Quanto appena evidenziato, infatti, conduce ad escludere in radice l'ascrivibilità alla determinazione della misura e della composizione del tasso di interesse nella specie dovuto, siccome successivamente effettuata con il quarto atto di erogazione del mutuo e relativa quietanza del 14-5-2004 e contestuale inizio dell'ammortamento di esso, di una improponibile funzione integrativa sul punto dell'originario contratto genetico del rapporto di mutuo e, come tale, inidonea a colmarne le lacune incidenti sulla sua stessa validità, recando al contrario lo stesso specifica indicazione del tasso di interesse da applicare all'operazione o altrimenti chiaro ed espresso richiamo ad elementi o criteri esterni al documento contrattuale idonei a consentire in ogni caso poiché sufficientemente certi e obiettivamente rilevabili, oltre che sottratti a qualsiasi discrezionalità della parte mutuante, una individuazione per relationem di detto tasso in termini univoci, con riferimento al tasso nominale più favorevole all'epoca praticato dalle banche nei confronti della clientela in situazione di elevata affidabilità finanziaria su prestiti non garantiti (c.d. prime rate Abi), con conseguente integrazione sulla base di ciò del requisito della determinabilità del contratto di mutuo sul punto (cfr. ex plurimis: Cass. Civ., Sez. 3, sentenza 4-1-2022 n. 96).

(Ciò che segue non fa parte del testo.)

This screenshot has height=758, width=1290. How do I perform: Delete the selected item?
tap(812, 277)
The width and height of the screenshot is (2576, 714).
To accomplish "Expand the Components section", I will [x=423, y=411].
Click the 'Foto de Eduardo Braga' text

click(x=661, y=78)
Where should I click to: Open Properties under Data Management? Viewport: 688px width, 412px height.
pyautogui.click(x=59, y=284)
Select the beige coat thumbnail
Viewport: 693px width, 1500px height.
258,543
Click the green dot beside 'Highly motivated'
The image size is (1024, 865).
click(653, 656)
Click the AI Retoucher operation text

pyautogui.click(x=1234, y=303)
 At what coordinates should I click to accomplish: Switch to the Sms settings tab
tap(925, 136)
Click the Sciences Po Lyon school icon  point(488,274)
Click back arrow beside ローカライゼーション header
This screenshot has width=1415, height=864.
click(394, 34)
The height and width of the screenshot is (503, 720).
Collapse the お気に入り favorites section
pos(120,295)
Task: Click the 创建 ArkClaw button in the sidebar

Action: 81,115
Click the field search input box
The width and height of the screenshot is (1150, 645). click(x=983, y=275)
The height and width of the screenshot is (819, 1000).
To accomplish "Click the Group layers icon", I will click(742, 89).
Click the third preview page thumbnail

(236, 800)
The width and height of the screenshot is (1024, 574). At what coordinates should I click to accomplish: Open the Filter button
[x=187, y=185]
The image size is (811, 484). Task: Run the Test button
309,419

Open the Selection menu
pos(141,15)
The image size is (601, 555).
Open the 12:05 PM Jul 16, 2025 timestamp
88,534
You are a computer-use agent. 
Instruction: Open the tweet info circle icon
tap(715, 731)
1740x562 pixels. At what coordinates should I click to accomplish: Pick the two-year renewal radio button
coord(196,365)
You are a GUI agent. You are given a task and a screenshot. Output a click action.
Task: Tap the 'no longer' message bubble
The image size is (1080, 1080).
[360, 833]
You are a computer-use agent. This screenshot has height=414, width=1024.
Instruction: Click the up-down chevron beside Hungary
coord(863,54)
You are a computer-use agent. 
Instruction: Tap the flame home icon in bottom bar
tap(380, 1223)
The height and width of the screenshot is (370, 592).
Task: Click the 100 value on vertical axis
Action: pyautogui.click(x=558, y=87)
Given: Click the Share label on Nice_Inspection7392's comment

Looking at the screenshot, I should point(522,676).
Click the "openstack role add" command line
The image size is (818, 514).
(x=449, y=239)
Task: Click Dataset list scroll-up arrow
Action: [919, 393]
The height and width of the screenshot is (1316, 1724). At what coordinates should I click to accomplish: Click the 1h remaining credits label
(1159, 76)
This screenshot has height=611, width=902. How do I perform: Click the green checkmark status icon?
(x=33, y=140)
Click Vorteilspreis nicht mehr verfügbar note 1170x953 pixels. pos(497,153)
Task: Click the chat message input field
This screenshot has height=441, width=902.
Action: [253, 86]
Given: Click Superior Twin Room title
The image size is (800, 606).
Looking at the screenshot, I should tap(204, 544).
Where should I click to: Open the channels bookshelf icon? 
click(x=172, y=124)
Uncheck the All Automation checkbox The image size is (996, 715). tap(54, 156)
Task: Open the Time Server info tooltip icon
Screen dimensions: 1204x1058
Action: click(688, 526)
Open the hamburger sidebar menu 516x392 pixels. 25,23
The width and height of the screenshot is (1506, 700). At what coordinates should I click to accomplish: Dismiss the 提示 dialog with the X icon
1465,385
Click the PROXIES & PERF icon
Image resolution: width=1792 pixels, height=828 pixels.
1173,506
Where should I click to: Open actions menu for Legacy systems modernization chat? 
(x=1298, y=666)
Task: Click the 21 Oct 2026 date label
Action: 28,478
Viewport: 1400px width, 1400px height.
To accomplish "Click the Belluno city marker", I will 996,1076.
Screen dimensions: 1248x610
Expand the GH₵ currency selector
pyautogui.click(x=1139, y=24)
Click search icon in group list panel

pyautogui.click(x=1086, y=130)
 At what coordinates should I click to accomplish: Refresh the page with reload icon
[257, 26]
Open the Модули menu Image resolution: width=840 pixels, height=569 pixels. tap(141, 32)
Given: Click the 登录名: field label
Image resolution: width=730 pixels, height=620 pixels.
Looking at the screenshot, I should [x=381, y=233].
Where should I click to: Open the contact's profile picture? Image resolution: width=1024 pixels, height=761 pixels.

In definitiva, sulla scorta del complesso delle osservazioni che precedono, s'impone l'adozione di statuizioni conclusive di rigetto dell'appello proposto, con conseguente conferma integrale della sentenza impugnata.
Le spese e competenze relative al presente grado di giudizio, infine, seguono la soccombenza e si liquidano come da dispositivo che segue.
P.Q.M.
La Corte d'Appello di Catanzaro, Prima Sezione Civile, definitivamente pronunciando sull'appello proposto da in persona del legale Parte_1 rappresentante pro tempore, nei confronti di in Controparte_1 persona del legale rappresentante pro tempore, con atto di citazione notificato il 14-
9-2019, avverso la sentenza del Tribunale Civile di Paola, in composizione monocratica, depositata il 18-2-2019 n. 130, ogni contraria istanza, eccezione e deduzione disattesa, così provvede:
- rigetta l'appello e, per l'effetto, conferma la sentenza impugnata;
- condanna l'appellante alla rifusione, in favore dell'appellata, delle spese del presente grado di giudizio, che si liquidano per compensi ex D.M. n. 55/2014 e succ. mod. in €uro 3.450,00, oltre rimborso forfettario spese generali del 15% e accessori come per legge;
- dichiara che sussistono i presupposti di cui all'art. 13, comma 1-quater, D.P.R. n.
115/2002 per porre a carico di parte appellante l'obbligo del versamento di un ulteriore importo, a titolo di contributo unificato, pari a quello dovuto per la proposizione dell'impugnazione.
Così deciso in Catanzaro, nella camera di consiglio dell'8 luglio 2025.